- What to work on
Begin at the line containing "This screenshot has width=763, height=1568." in the entries below and end at the line containing "Task: Click the Exportar export icon"; transcribe that range exactly and nothing outside it.

- Excerpted records
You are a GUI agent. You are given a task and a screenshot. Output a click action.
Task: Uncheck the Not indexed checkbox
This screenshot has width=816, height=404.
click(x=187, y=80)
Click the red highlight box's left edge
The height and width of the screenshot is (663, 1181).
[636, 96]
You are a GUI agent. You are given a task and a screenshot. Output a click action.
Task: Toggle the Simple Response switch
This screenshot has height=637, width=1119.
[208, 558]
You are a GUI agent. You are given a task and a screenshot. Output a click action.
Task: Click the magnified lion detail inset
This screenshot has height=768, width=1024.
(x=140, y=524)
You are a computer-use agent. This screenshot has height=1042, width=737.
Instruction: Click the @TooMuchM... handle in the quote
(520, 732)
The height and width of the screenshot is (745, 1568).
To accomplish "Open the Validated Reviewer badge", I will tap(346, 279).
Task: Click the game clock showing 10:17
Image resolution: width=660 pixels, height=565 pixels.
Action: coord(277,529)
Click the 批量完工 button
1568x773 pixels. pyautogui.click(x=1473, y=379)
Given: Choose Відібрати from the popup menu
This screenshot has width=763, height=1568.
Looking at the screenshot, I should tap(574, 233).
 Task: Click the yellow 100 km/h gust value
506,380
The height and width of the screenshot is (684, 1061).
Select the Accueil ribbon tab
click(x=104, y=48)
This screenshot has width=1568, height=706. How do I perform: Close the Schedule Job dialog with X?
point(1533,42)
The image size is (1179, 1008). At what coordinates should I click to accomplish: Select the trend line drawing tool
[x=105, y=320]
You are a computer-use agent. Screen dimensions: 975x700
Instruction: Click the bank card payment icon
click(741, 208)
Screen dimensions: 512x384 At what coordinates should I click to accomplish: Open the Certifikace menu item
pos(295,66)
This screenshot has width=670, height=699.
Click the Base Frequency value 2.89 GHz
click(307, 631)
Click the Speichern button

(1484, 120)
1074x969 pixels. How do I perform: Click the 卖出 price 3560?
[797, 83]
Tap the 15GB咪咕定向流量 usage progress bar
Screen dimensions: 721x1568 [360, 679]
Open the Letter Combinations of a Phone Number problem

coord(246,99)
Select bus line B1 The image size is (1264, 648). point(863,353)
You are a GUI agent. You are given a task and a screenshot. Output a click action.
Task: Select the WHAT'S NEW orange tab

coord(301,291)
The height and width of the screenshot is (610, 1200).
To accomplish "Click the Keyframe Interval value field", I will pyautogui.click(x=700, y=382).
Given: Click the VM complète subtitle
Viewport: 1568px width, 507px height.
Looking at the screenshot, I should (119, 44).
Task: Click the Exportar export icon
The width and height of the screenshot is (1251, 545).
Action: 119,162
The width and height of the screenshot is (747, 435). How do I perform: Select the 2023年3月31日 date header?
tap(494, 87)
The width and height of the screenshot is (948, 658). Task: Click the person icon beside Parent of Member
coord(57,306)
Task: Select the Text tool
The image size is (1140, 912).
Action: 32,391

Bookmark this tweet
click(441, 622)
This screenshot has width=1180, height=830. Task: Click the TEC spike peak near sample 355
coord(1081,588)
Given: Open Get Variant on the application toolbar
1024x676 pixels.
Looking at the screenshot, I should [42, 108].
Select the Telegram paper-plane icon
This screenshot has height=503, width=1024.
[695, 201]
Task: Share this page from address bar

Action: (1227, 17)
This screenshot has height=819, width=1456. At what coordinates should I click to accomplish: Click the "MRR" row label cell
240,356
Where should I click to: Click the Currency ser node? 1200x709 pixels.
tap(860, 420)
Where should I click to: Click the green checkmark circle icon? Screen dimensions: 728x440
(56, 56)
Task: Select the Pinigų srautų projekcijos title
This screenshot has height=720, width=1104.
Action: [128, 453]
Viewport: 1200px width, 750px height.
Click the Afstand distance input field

- Exercise response
This screenshot has width=763, height=1568.
Looking at the screenshot, I should tap(574, 233).
 Task: Click the yellow 100 km/h gust value
506,380
The height and width of the screenshot is (684, 1061).
Select the Accueil ribbon tab
click(x=104, y=48)
This screenshot has width=1568, height=706. How do I perform: Close the Schedule Job dialog with X?
point(1533,42)
The image size is (1179, 1008). At what coordinates should I click to accomplish: Select the trend line drawing tool
[x=105, y=320]
You are a computer-use agent. Screen dimensions: 975x700
Instruction: Click the bank card payment icon
click(741, 208)
Screen dimensions: 512x384 At what coordinates should I click to accomplish: Open the Certifikace menu item
pos(295,66)
This screenshot has width=670, height=699.
Click the Base Frequency value 2.89 GHz
click(307, 631)
Click the Speichern button

(1484, 120)
1074x969 pixels. How do I perform: Click the 卖出 price 3560?
[797, 83]
Tap the 15GB咪咕定向流量 usage progress bar
Screen dimensions: 721x1568 [360, 679]
Open the Letter Combinations of a Phone Number problem

coord(246,99)
Select bus line B1 The image size is (1264, 648). point(863,353)
You are a GUI agent. You are given a task and a screenshot. Output a click action.
Task: Select the WHAT'S NEW orange tab

coord(301,291)
The height and width of the screenshot is (610, 1200).
To accomplish "Click the Keyframe Interval value field", I will pyautogui.click(x=700, y=382).
Given: Click the VM complète subtitle
Viewport: 1568px width, 507px height.
Looking at the screenshot, I should (119, 44).
Task: Click the Exportar export icon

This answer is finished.